In deze zaak kunnen dus twee grote groepen worden onderscheiden: enerzijds de groep rond de eerste beklaagde en anderzijds de groep rond de tweede beklaagde. Ze opereerden onafhankelijk van elkaar maar werkten wel nauw samen en er was ook onderling personeelsverloop. De smokkelslachtoffers werden via diverse kanalen aangeleverd. Elke leverancier had zijn eigen structuur en gebruikte zijn eigen schuilplaatsen (safehouses).
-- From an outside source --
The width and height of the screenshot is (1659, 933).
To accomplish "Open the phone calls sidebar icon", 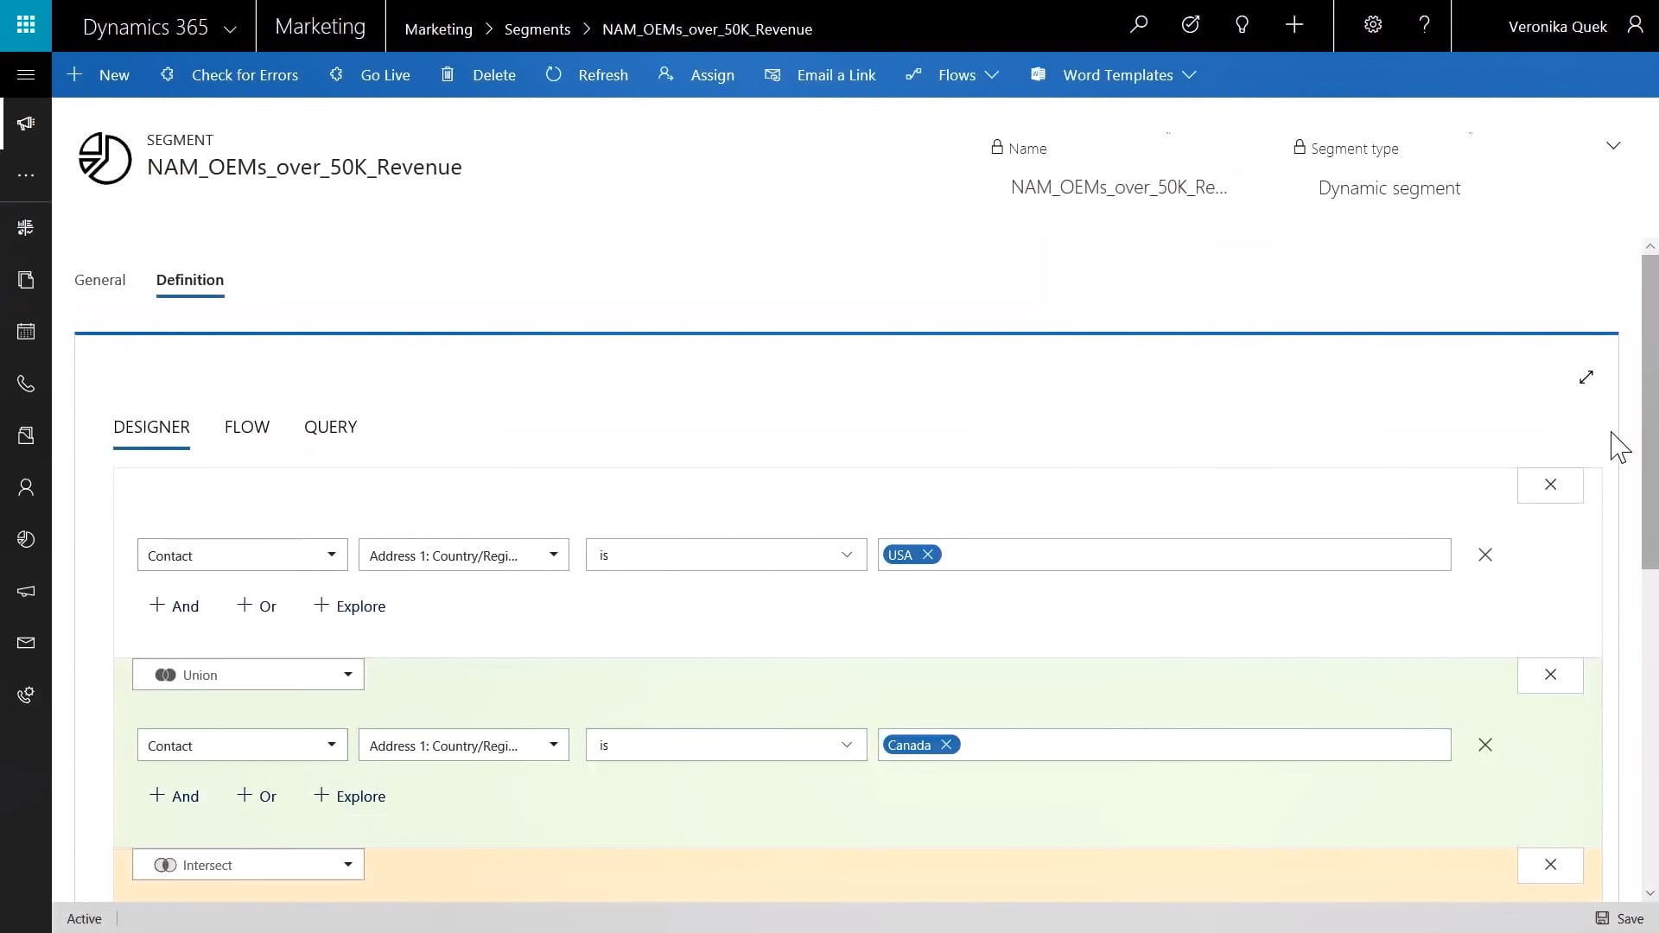I will (26, 384).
De rechtbank veroordeelde deze Iraakse bende voor mensensmokkel met verzwarende omstandigheden. De rechter sprak zware en effectieve gevangenisstraffen uit, onder meer door te verwijzen naar het extreem gewelddadig karakter van de smokkelbende. De hoofdbeklaagden kregen gevangenisstraffen tussen negen en twaalf jaar. Een van de beklaagden werd ook vervolgd voor poging tot opzettelijke doding van enkele politieagenten maar werd daarvoor vrijgesproken.

Myria, dat zich burgerlijke partij stelde kreeg een symbolische euro schadevergoeding.

Deze beslissing werd in beroep bevestigd door het hof van beroep van Brussel met een arrest van 16 januari 2013, nadat  enkele wijzigingen aangebracht waren.